Militant organizations of all types frequent the political scene, generally engendering much debate on university campuses and the talk-radio airwaves, but how many know about militant deaf people? Apparently there are quite a lot of them, and they seem to dislike the idea that technology is rapidly progressing to a point where deafness can be cured, thereby driving "deaf culture" (a nebulous concept, the entirety of which appears to begin and end with sign language) into extinction.
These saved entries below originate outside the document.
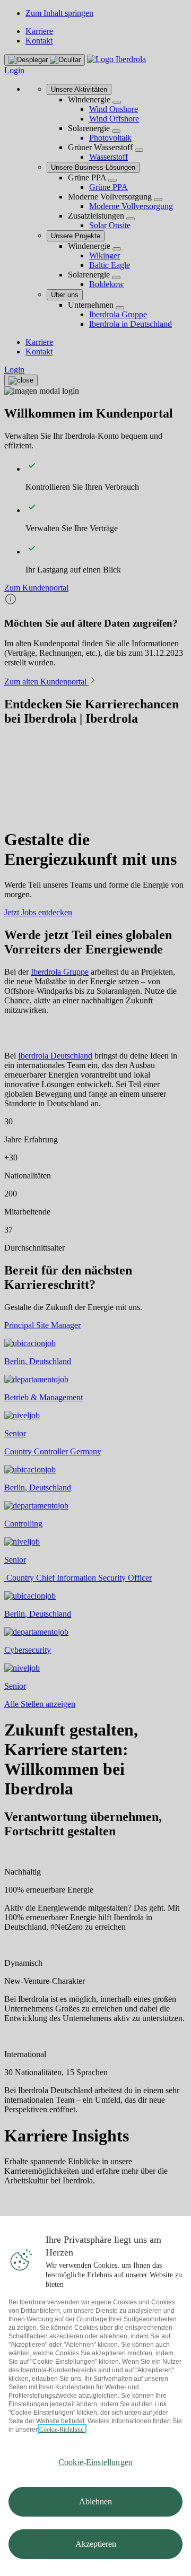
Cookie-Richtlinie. (62, 2429)
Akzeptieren (95, 2543)
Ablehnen (95, 2501)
In the case of Josh Aronson's documentary, most of which takes place, ironically, on Long Island Sound, the focus is on the latest cochlear implant, a device that can enable children who are born deaf to hear but only works if the implantation is done while language skills are still developing. There don't seem to be any risks or adverse side effects, but judging from the reaction of the deaf community, and especially the deaf parents of the young girl Aronson primarily focuses on, you'd think the cochlear implant was homosexual "reparative" therapy being offered by fundamentalist Bible-thumpers.

Let's see: From the medical perspective, the girl would be able to hear, and talk on the phone, and have normal conversations with the average Joe. On the other hand, if she remains deaf, she gets to speak in sign language! Or maybe that's just the bigoted perspective of a hearing person. There's certainly nothing less worthy about a deaf person, but to say there's nothing wrong with them (ummm ... their ears don't work?) seems a stretch. The film's tagline exclaims that "the choice is not so simple," but from the perspective of this reviewer, and most likely many of the film's viewers, it doesn't seem like that tough a call.